:: TO DO ::
Duplicate each of the following rows word for word, preserving every character, space and line break without alteration.

#### MATERIAL TO PROCESS

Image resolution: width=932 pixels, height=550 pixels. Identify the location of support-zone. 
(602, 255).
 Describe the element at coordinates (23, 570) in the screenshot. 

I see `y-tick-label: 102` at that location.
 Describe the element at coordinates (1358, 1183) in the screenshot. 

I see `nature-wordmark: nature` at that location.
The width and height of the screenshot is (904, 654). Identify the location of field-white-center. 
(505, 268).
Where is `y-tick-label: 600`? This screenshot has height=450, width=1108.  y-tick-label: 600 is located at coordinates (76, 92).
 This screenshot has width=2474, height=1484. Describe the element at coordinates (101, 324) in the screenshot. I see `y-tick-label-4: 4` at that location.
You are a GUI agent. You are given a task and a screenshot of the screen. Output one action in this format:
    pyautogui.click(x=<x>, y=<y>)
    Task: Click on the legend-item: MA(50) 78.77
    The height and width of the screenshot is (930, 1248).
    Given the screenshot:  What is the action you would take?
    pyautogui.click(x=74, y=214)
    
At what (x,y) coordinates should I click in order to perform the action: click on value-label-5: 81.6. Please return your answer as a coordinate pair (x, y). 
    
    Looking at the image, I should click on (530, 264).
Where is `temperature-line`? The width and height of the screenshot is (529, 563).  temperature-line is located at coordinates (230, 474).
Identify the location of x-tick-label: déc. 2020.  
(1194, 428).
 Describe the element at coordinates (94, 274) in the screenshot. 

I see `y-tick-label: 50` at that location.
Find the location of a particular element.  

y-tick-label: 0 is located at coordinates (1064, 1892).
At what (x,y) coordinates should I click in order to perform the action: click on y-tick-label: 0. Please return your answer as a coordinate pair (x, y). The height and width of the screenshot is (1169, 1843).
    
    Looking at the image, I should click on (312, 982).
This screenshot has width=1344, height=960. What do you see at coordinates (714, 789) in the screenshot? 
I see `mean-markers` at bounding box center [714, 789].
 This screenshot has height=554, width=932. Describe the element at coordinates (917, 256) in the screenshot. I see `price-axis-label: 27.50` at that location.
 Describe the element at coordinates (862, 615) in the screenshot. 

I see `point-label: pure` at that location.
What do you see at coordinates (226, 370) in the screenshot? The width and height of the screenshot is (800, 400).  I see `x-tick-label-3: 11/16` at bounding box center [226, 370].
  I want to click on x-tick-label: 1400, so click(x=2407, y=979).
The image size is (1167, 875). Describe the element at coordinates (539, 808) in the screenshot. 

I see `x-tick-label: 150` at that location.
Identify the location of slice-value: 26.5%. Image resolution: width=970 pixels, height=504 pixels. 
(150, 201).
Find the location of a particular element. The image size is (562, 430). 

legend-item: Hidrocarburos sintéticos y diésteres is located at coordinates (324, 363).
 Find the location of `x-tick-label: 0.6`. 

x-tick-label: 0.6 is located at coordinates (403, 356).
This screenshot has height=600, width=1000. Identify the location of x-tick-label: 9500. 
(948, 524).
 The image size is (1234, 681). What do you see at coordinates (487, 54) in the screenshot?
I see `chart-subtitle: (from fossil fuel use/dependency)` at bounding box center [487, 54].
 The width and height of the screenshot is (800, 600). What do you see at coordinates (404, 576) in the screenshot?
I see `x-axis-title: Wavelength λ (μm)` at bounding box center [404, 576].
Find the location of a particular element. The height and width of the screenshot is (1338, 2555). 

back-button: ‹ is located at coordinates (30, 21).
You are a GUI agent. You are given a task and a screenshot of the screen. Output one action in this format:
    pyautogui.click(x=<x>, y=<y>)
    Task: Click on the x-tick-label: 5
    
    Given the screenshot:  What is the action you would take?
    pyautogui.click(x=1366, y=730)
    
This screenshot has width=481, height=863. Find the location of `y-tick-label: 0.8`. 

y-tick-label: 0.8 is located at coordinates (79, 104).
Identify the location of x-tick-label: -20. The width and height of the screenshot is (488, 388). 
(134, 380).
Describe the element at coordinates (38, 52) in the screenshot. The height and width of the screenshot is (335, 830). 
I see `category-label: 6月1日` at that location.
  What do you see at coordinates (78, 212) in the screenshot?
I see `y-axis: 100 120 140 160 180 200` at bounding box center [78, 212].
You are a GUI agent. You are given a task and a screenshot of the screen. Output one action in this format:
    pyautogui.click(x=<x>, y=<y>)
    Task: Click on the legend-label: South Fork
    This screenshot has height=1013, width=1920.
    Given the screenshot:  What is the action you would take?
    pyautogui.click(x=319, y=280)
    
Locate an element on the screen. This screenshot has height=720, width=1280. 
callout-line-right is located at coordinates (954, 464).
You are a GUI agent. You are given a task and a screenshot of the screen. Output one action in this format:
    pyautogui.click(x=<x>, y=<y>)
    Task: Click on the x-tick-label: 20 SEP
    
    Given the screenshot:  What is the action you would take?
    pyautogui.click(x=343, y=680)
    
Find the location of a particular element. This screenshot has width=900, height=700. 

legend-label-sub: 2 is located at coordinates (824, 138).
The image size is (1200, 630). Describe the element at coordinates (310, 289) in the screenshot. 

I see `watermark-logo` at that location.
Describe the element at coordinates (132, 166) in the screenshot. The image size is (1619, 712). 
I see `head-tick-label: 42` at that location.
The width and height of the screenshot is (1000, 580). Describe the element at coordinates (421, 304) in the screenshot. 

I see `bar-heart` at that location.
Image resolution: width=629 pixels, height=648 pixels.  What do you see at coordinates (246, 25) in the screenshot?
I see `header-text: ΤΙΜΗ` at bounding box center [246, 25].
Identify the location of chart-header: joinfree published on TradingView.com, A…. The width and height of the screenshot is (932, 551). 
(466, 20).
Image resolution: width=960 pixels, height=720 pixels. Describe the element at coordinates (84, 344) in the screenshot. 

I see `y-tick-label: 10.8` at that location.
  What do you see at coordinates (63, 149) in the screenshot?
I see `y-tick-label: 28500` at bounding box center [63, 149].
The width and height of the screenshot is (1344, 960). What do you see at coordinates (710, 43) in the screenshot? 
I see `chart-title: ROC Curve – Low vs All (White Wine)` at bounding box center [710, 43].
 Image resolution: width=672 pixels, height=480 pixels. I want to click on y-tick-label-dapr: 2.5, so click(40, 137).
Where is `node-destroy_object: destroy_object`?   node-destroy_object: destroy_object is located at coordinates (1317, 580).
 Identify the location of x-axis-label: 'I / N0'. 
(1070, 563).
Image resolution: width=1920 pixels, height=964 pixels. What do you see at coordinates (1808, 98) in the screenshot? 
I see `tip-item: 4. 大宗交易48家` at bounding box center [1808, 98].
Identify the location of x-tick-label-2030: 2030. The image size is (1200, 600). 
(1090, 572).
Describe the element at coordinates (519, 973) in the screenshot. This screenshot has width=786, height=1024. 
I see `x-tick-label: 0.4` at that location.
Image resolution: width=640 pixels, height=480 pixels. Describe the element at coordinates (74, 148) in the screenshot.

########

:: YOUR SOLUTION ::
Image resolution: width=932 pixels, height=550 pixels. Identify the location of support-zone. 
(602, 255).
 Describe the element at coordinates (23, 570) in the screenshot. 

I see `y-tick-label: 102` at that location.
 Describe the element at coordinates (1358, 1183) in the screenshot. 

I see `nature-wordmark: nature` at that location.
The width and height of the screenshot is (904, 654). Identify the location of field-white-center. 
(505, 268).
Where is `y-tick-label: 600`? This screenshot has height=450, width=1108.  y-tick-label: 600 is located at coordinates (76, 92).
 This screenshot has width=2474, height=1484. Describe the element at coordinates (101, 324) in the screenshot. I see `y-tick-label-4: 4` at that location.
You are a GUI agent. You are given a task and a screenshot of the screen. Output one action in this format:
    pyautogui.click(x=<x>, y=<y>)
    Task: Click on the legend-item: MA(50) 78.77
    The height and width of the screenshot is (930, 1248).
    Given the screenshot:  What is the action you would take?
    pyautogui.click(x=74, y=214)
    
At what (x,y) coordinates should I click in order to perform the action: click on value-label-5: 81.6. Please return your answer as a coordinate pair (x, y). 
    
    Looking at the image, I should click on (530, 264).
Where is `temperature-line`? The width and height of the screenshot is (529, 563).  temperature-line is located at coordinates (230, 474).
Identify the location of x-tick-label: déc. 2020.  
(1194, 428).
 Describe the element at coordinates (94, 274) in the screenshot. 

I see `y-tick-label: 50` at that location.
Find the location of a particular element.  

y-tick-label: 0 is located at coordinates (1064, 1892).
At what (x,y) coordinates should I click in order to perform the action: click on y-tick-label: 0. Please return your answer as a coordinate pair (x, y). The height and width of the screenshot is (1169, 1843).
    
    Looking at the image, I should click on (312, 982).
This screenshot has width=1344, height=960. What do you see at coordinates (714, 789) in the screenshot? 
I see `mean-markers` at bounding box center [714, 789].
 This screenshot has height=554, width=932. Describe the element at coordinates (917, 256) in the screenshot. I see `price-axis-label: 27.50` at that location.
 Describe the element at coordinates (862, 615) in the screenshot. 

I see `point-label: pure` at that location.
What do you see at coordinates (226, 370) in the screenshot? The width and height of the screenshot is (800, 400).  I see `x-tick-label-3: 11/16` at bounding box center [226, 370].
  I want to click on x-tick-label: 1400, so click(x=2407, y=979).
The image size is (1167, 875). Describe the element at coordinates (539, 808) in the screenshot. 

I see `x-tick-label: 150` at that location.
Identify the location of slice-value: 26.5%. Image resolution: width=970 pixels, height=504 pixels. 
(150, 201).
Find the location of a particular element. The image size is (562, 430). 

legend-item: Hidrocarburos sintéticos y diésteres is located at coordinates (324, 363).
 Find the location of `x-tick-label: 0.6`. 

x-tick-label: 0.6 is located at coordinates (403, 356).
This screenshot has height=600, width=1000. Identify the location of x-tick-label: 9500. 
(948, 524).
 The image size is (1234, 681). What do you see at coordinates (487, 54) in the screenshot?
I see `chart-subtitle: (from fossil fuel use/dependency)` at bounding box center [487, 54].
 The width and height of the screenshot is (800, 600). What do you see at coordinates (404, 576) in the screenshot?
I see `x-axis-title: Wavelength λ (μm)` at bounding box center [404, 576].
Find the location of a particular element. The height and width of the screenshot is (1338, 2555). 

back-button: ‹ is located at coordinates (30, 21).
You are a GUI agent. You are given a task and a screenshot of the screen. Output one action in this format:
    pyautogui.click(x=<x>, y=<y>)
    Task: Click on the x-tick-label: 5
    
    Given the screenshot:  What is the action you would take?
    pyautogui.click(x=1366, y=730)
    
This screenshot has width=481, height=863. Find the location of `y-tick-label: 0.8`. 

y-tick-label: 0.8 is located at coordinates (79, 104).
Identify the location of x-tick-label: -20. The width and height of the screenshot is (488, 388). 
(134, 380).
Describe the element at coordinates (38, 52) in the screenshot. The height and width of the screenshot is (335, 830). 
I see `category-label: 6月1日` at that location.
  What do you see at coordinates (78, 212) in the screenshot?
I see `y-axis: 100 120 140 160 180 200` at bounding box center [78, 212].
You are a GUI agent. You are given a task and a screenshot of the screen. Output one action in this format:
    pyautogui.click(x=<x>, y=<y>)
    Task: Click on the legend-label: South Fork
    This screenshot has height=1013, width=1920.
    Given the screenshot:  What is the action you would take?
    pyautogui.click(x=319, y=280)
    
Locate an element on the screen. This screenshot has height=720, width=1280. 
callout-line-right is located at coordinates (954, 464).
You are a GUI agent. You are given a task and a screenshot of the screen. Output one action in this format:
    pyautogui.click(x=<x>, y=<y>)
    Task: Click on the x-tick-label: 20 SEP
    
    Given the screenshot:  What is the action you would take?
    pyautogui.click(x=343, y=680)
    
Find the location of a particular element. This screenshot has width=900, height=700. 

legend-label-sub: 2 is located at coordinates (824, 138).
The image size is (1200, 630). Describe the element at coordinates (310, 289) in the screenshot. 

I see `watermark-logo` at that location.
Describe the element at coordinates (132, 166) in the screenshot. The image size is (1619, 712). 
I see `head-tick-label: 42` at that location.
The width and height of the screenshot is (1000, 580). Describe the element at coordinates (421, 304) in the screenshot. 

I see `bar-heart` at that location.
Image resolution: width=629 pixels, height=648 pixels.  What do you see at coordinates (246, 25) in the screenshot?
I see `header-text: ΤΙΜΗ` at bounding box center [246, 25].
Identify the location of chart-header: joinfree published on TradingView.com, A…. The width and height of the screenshot is (932, 551). 
(466, 20).
Image resolution: width=960 pixels, height=720 pixels. Describe the element at coordinates (84, 344) in the screenshot. 

I see `y-tick-label: 10.8` at that location.
  What do you see at coordinates (63, 149) in the screenshot?
I see `y-tick-label: 28500` at bounding box center [63, 149].
The width and height of the screenshot is (1344, 960). What do you see at coordinates (710, 43) in the screenshot? 
I see `chart-title: ROC Curve – Low vs All (White Wine)` at bounding box center [710, 43].
 Image resolution: width=672 pixels, height=480 pixels. I want to click on y-tick-label-dapr: 2.5, so click(40, 137).
Where is `node-destroy_object: destroy_object`?   node-destroy_object: destroy_object is located at coordinates (1317, 580).
 Identify the location of x-axis-label: 'I / N0'. 
(1070, 563).
Image resolution: width=1920 pixels, height=964 pixels. What do you see at coordinates (1808, 98) in the screenshot? 
I see `tip-item: 4. 大宗交易48家` at bounding box center [1808, 98].
Identify the location of x-tick-label-2030: 2030. The image size is (1200, 600). 
(1090, 572).
Describe the element at coordinates (519, 973) in the screenshot. This screenshot has width=786, height=1024. 
I see `x-tick-label: 0.4` at that location.
Image resolution: width=640 pixels, height=480 pixels. Describe the element at coordinates (74, 148) in the screenshot.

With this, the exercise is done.